Reading passage:

----------

Netflix Lets Us Avoid 130 Hours of Commercials a Year

By  · Published on August 20th, 2015

According to Exstreamist, who was nice enough to do the math, Netflix saves each average user 130 hours of commercials every year. That’s, wow, a lot of commercials. That’s 15,600 30-second spots you don’t have to watch while you’re watching TV shows and movies on the streaming service.

Extreamist puts it in terms of gaining 65 extra movies. Of course, they’d have to be Netflix movies, so get ready for most of them to be stand-up specials and B-horror flicks from the 1970s. And maybe some of these.

This number – along with the steady rise in average hours spent on Netflix – should make some executives reach for their brown pants. It’s a double whammy with the loss of ad revenue stemming from fans who don’t watch shows when they air.

Naturally, this is a shift that’s been coming for years, but cold mathematics like this show how far on the other side of it we are. People warning about the coming storm don’t realize they’re already drenched at this point.

This comes at the same time as an avalanche of programming – a pile of scripted shows so numerous that you couldn’t catch up with all of them even if you were watching one series per day for a year. Linda Holmes at NPR lays it out in terms stark enough to match with Exstreamist’s:

There’s this huge amount of television, but there are also so many different ways that people watch it now. I counted 25 different ways that you can watch a network or cable show; that doesn’t even include Netflix.”

----------

Records:
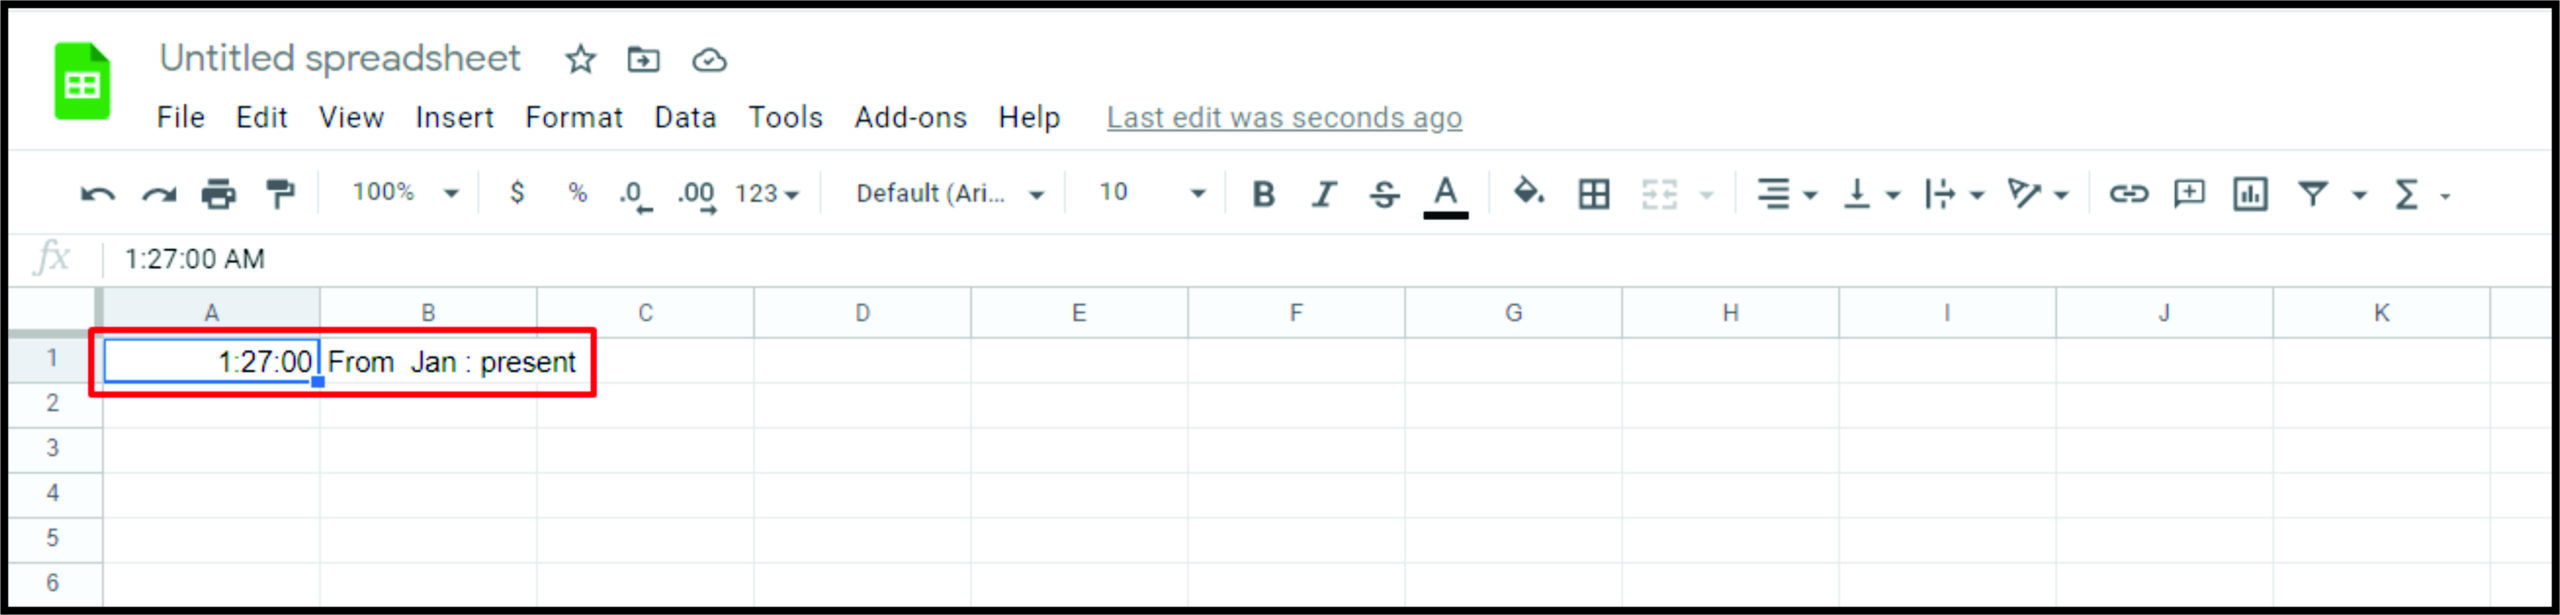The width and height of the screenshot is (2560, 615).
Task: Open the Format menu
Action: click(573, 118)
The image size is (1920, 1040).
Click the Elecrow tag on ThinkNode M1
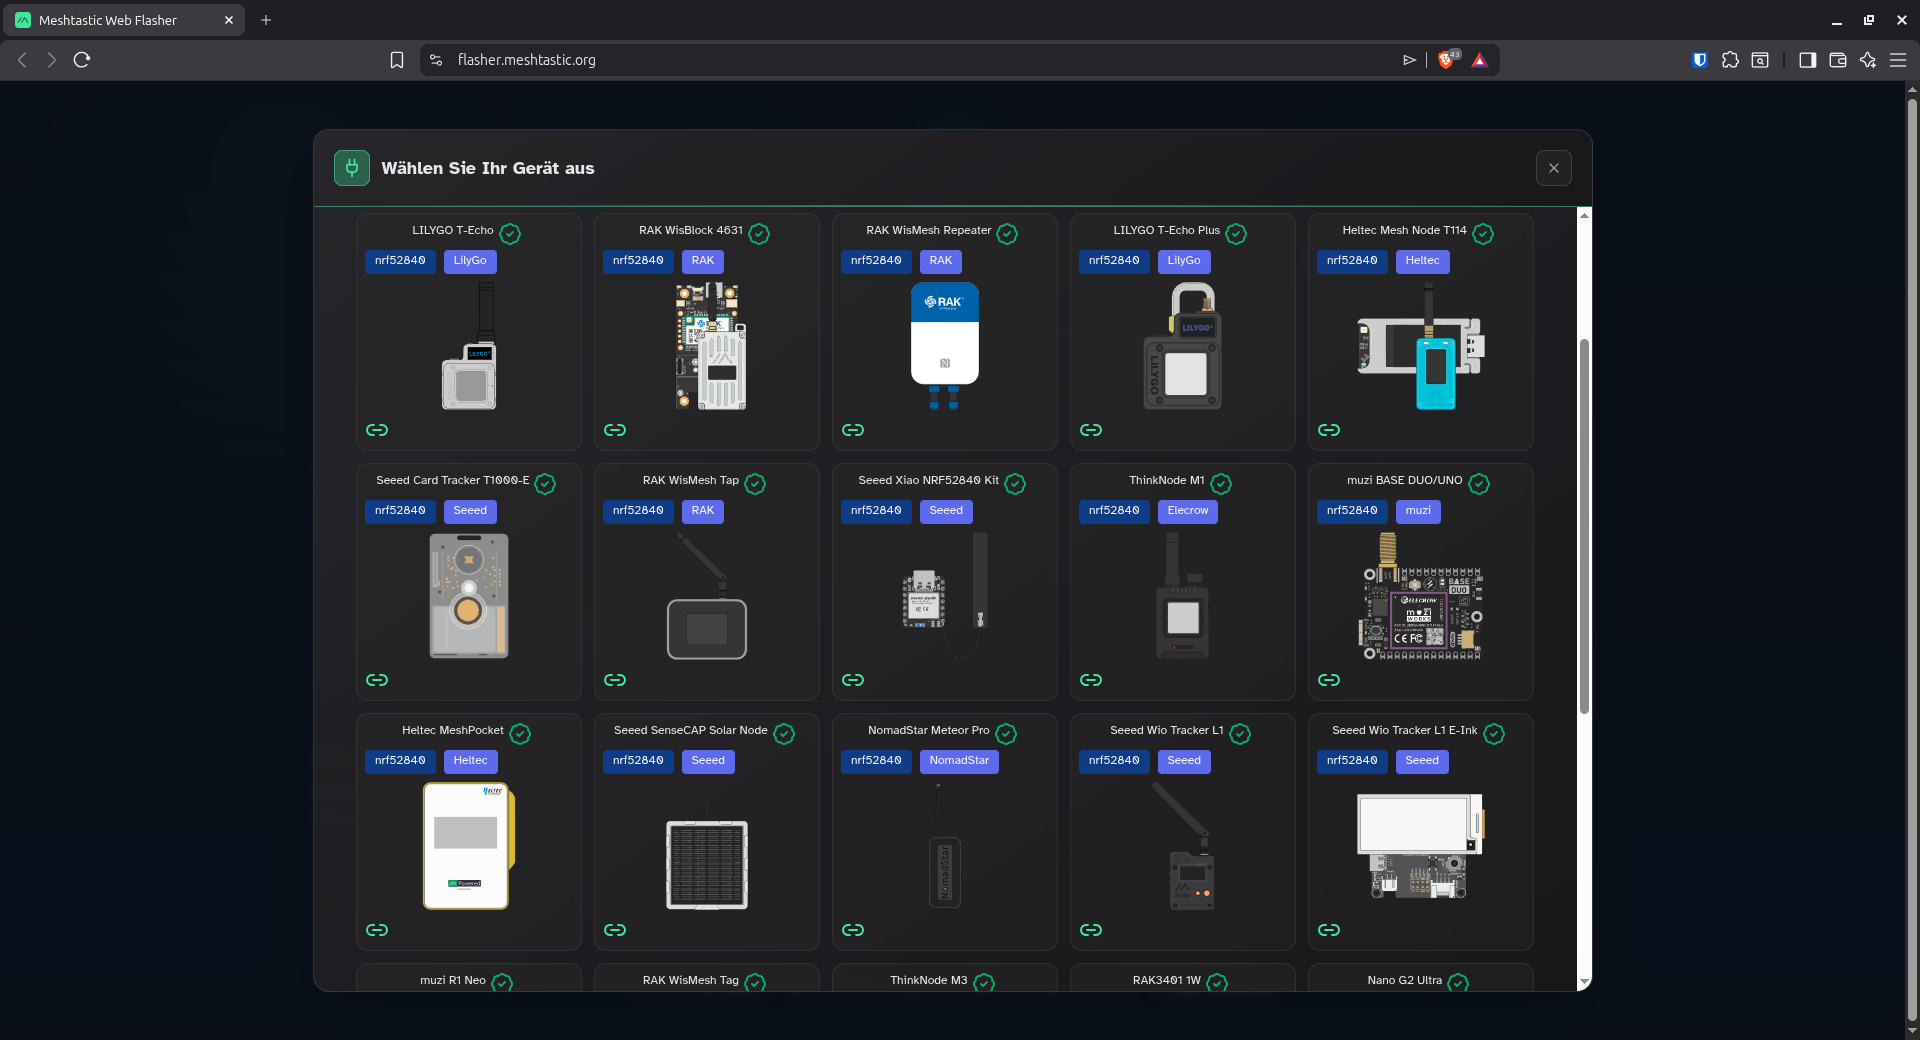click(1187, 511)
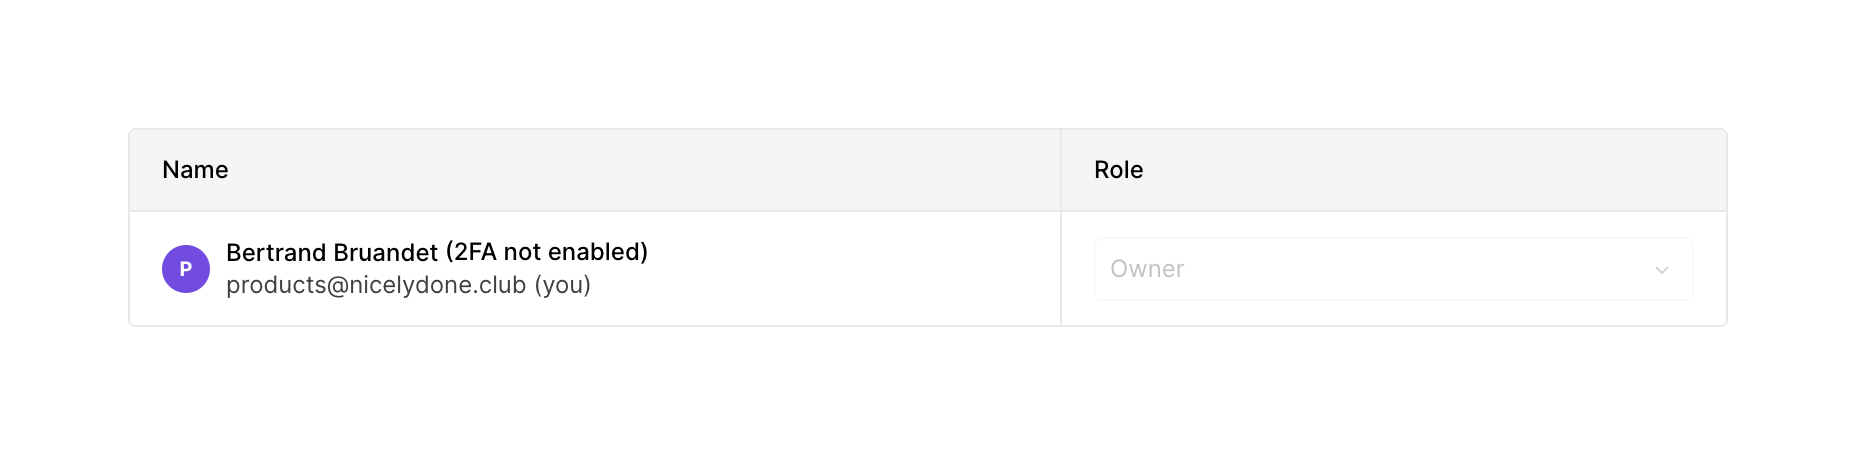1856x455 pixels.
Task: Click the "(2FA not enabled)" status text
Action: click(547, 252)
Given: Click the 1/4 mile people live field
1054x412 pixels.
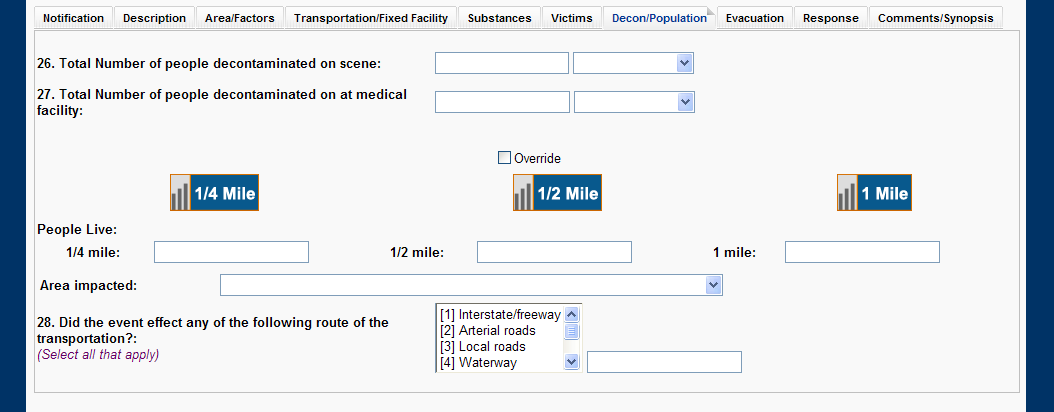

----------

List every company, outlet, and person named in the article about Netflix and commercials. The entries have nothing to do with what comes next.

Solution to this exercise:
Netflix, Exstreamist, Linda Holmes, NPR